→ **Exercise description**: From the entries, return every line where the string "agent" shows up.

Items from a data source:
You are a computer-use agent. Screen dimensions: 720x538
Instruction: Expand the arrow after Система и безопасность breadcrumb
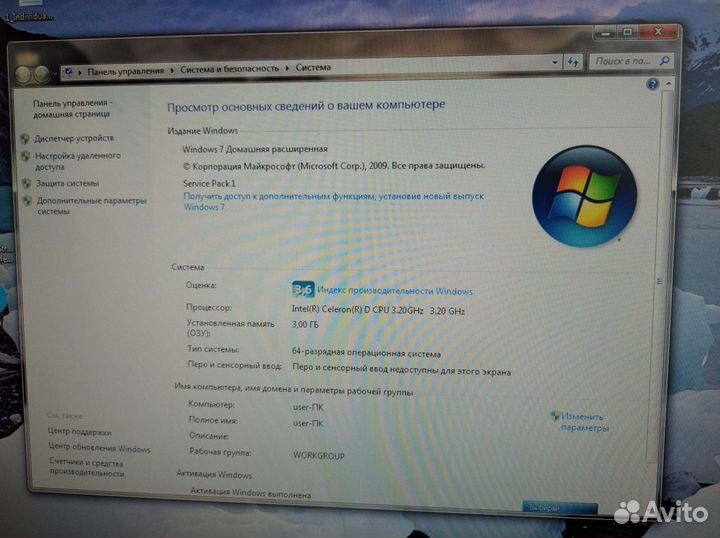click(288, 69)
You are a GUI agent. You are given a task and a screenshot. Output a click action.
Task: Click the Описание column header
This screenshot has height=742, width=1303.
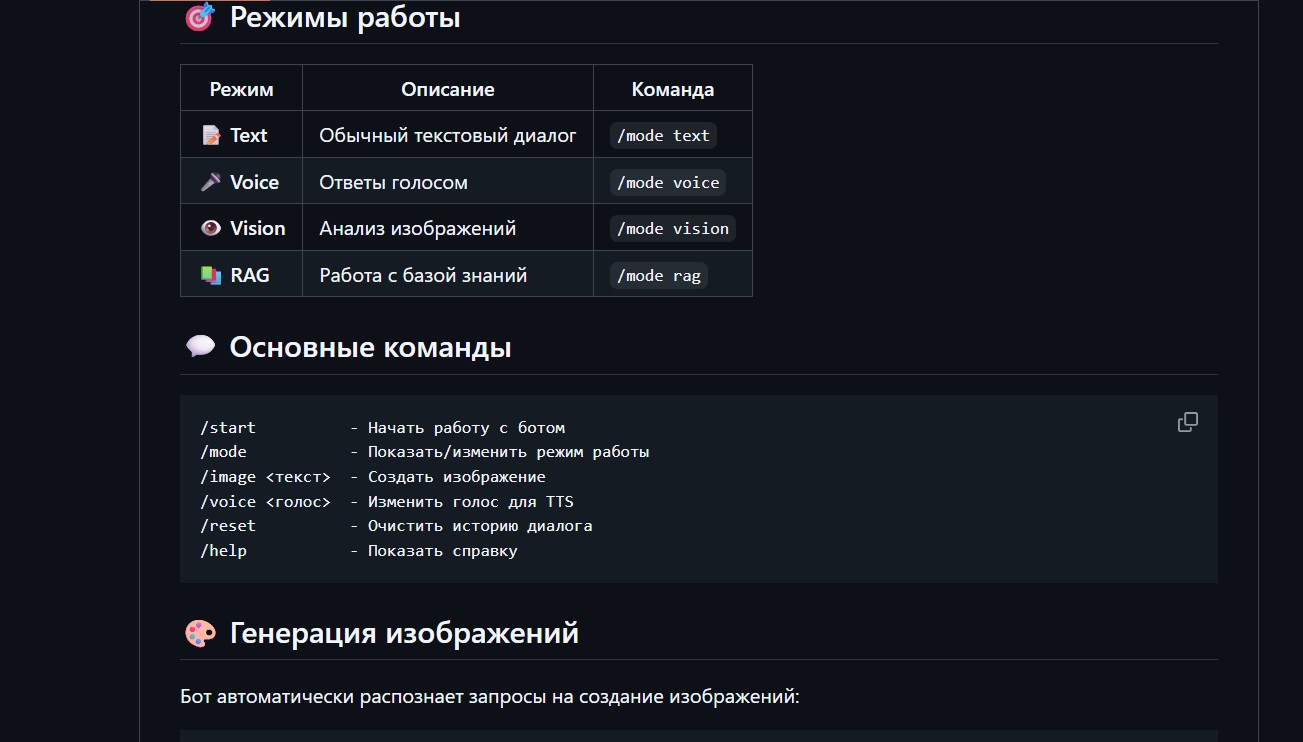pos(448,89)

→ **Expected answer**:
You are a computer-use agent. Screen dimensions: 720x538
You are a GUI agent. You are given a task and a screenshot. Output a click action.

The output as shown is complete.